How do big deals of society journals differ from big deals of 'proprietary' content?
Because societies have a wider range of objectives and are not always focused on the bottom line, they tend to be less aggressive on pricing. Much of the profit from such deals is recycled back into the professional and academic community.

From the point of view of the aggregating publisher and the librarian, however, these deals are sometimes more complex to administer. The responsible publisher must consult each society on every significant commercial decision it makes. In particular, it will need agreement from each society in order to participate in bundled offerings. Societies will want to understand any changes in the pricing model and agree how revenues earned will be allocated to individual titles.

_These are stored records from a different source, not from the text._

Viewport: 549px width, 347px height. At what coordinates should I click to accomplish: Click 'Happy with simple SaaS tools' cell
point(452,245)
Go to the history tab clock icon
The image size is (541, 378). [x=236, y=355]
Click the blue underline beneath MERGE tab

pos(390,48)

Another complication is that, because these titles are published under contract, the society may change publisher in search of better services or an improved financial return. In any given year, Blackwell Publishing adds upwards of 30 new society journals to its publishing programme. Journals that change publishers can be a nuisance for librarians. More seriously, it makes pricing decisions and negotiations for multi-year deals especially difficult, because the list of titles covered may change over the contract period.

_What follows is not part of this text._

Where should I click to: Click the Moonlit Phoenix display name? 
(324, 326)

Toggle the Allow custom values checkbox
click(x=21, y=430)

How do societies use the money they gain from publishing?
Last spring, Blackwell Publishing and the ALPSP conducted a survey of societies. They surveyed 154 societies, of which 68 responded. Although about a third of societies make a loss on their publishing, the rest make a surplus, with the usual return being 15 per cent of revenues. In interpreting these figures, it is important to point out that the majority of societies that responded were based in Europe. John Willinsky has studied US societies and found that a much higher proportion of them lose money on their journal publishing.

Those societies that do make a surplus reinvest that money, not just in publishing but in a variety of other areas. Roughly 80 per cent of scientists belong to at least one professional society and the money earned from publishing is often used to subsidise membership or subscriptions.

Even in an age when site licences are making journal content available outside the library, members continue to benefit from their membership fees. Conferences, organised and subsidised by societies, remain nearly as important as scholarly journals in oiling the wheels of research. It is also not uncommon for societies to fund research directly or provide scholarships to promising graduates. As lifelong learning becomes more widespread, societies are meeting the challenge of providing and accrediting continuing professional development, through programmes and material.

Increasingly, societies are also playing a central role in public education and debate. They act as useful filters to help the general public and the media make sense of scientific research and current events. One current example is the launch of patientInform, where the American Cancer Society, the American Heart Association and the American Diabetic Association are collaborating with primary publishers to interpret the scientific literature for patients.

Why should the health of society publishing be considered?
Society journals are extremely important, both qualitatively and quantitatively, to scientific and scholarly research, and represent exceptionally good value for money. It is important to recognise that the modest and well-earned surpluses that some societies gain from their publishing activities are being ploughed back into the research and teaching community to provide a wide range of invaluable academic and public services. Indeed, a strong case can be made that the modern, networked society, with its narrow subject focus and global membership, is an essential counterbalance to universities that are characterised by more diffuse and local interests and are weighed down by bricks, mortar, and overheads. The world, including academia, will be the poorer in more ways than one, if societies were to be swept aside in a supply-side revolution.